= Medicaid Home and Community-Based Services Waivers =

Centers for Medicare and Medicaid Services (Medicaid administrator) logo

Home and Community-Based Services waivers (HCBS waivers), commonly known as Section 1915(c) waivers, 42 U.S.C. Ch. 7, § 1396n §§ 1915(c), are programs through which U.S. states can provide long-term services and supports (LTSS) to Medicaid beneficiaries in their homes and communities rather than institutional settings. Authorized under Section 1915(c) of the Social Security Act, the waivers allow states to provide a broad range of home- and community-based services not otherwise available under a state's Medicaid plan, to people who would otherwise require Medicaid-funded institutional care.

States may target Section 1915(c) waivers to particular populations and limit the number of people enrolled. Section 1915(c) programs may cap enrollment, and when demand exceeds available capacity, states may maintain waiting lists, also known as interest lists, planning lists, or registries.

Section 1915(c) waivers are the most commonly used Medicaid waiver authority for providing HCBS. In 2022, nearly 1.8 million Medicaid beneficiaries received services through Section 1915(c) waivers, accounting for approximately 22% of Medicaid HCBS recipients and $62.4 billion in expenditures. As of March 2025, 46 states and the District of Columbia operated 267 approved Section 1915(c) waivers.
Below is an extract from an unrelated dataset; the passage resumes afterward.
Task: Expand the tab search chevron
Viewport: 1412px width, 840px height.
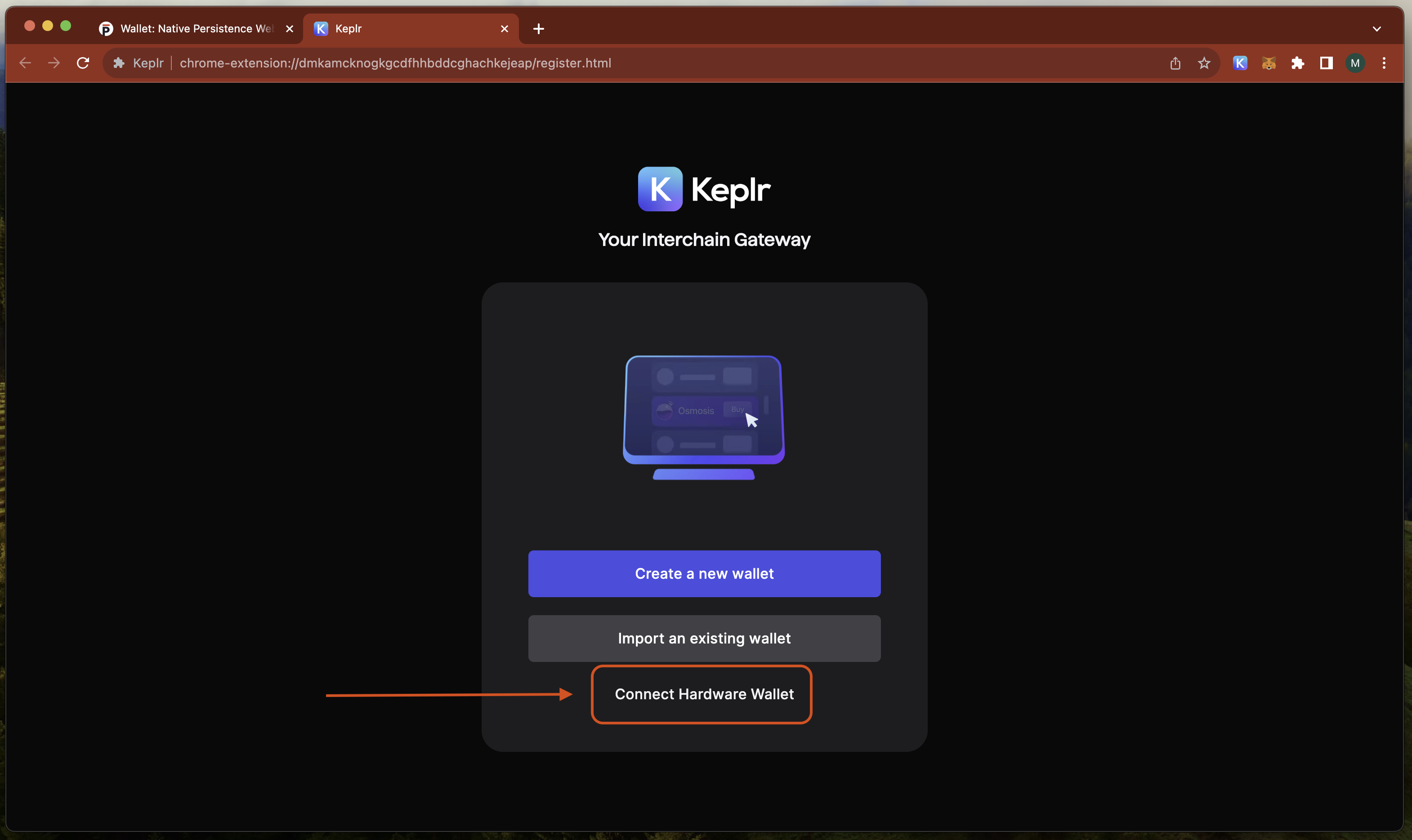Action: [1376, 28]
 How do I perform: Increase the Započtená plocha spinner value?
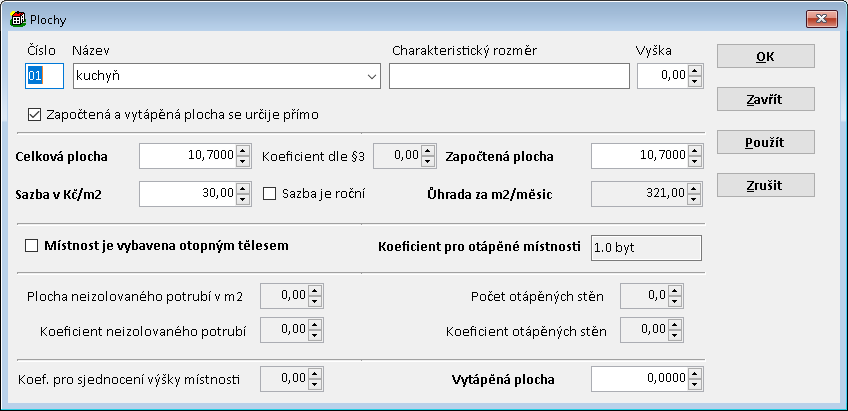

The waiver program has been part of a broader shift in Medicaid long-term care from institutional toward community-based services. Across Medicaid's waiver and state-plan authorities, HCBS increased from 1.1% of Medicaid LTSS expenditures in 1981 to 63.8% in 2023.

==History==
Before the creation of Section 1915(c), Medicaid provided limited coverage for long-term care in non-institutional settings, while its eligibility and benefit structure made institutional care more readily available. Congress added Section 1915(c) to the Social Security Act through the Omnibus Budget Reconciliation Act of 1981, allowing states, with federal approval, to depart from certain Medicaid requirements in order to provide home- and community-based alternatives to institutional care.

Section 1915(c) gave states flexibility in designing services for people who would otherwise require institutional care. States could target waiver programs to particular populations and offer services beyond those otherwise available through their Medicaid state plans. Waiver programs were also subject to a cost-neutrality requirement under which estimated Medicaid expenditures for waiver services could not exceed the estimated cost of institutional care for the same population.

Use of HCBS expanded substantially during the following decades. In Olmstead v. L.C. (1999), the U.S. Supreme Court held that the unjustified institutional isolation of people with disabilities can constitute discrimination under Title II of the Americans with Disabilities Act of 1990. The decision became an important influence on subsequent federal and state efforts to expand access to community-based long-term services and supports.

Congress subsequently created additional Medicaid authorities for providing HCBS. The Deficit Reduction Act of 2005 established a state-plan option for HCBS under Section 1915(i) and a separate option for self-directed personal assistance services under Section 1915(j). The Affordable Care Act of 2010 added Section 1915(k), known as Community First Choice, which provides another state-plan option for community-based attendant services and supports. In 2014, the Centers for Medicare and Medicaid Services adopted the HCBS Settings Rule, establishing standards intended to ensure that Medicaid-funded HCBS settings support community integration, autonomy, and individual choice.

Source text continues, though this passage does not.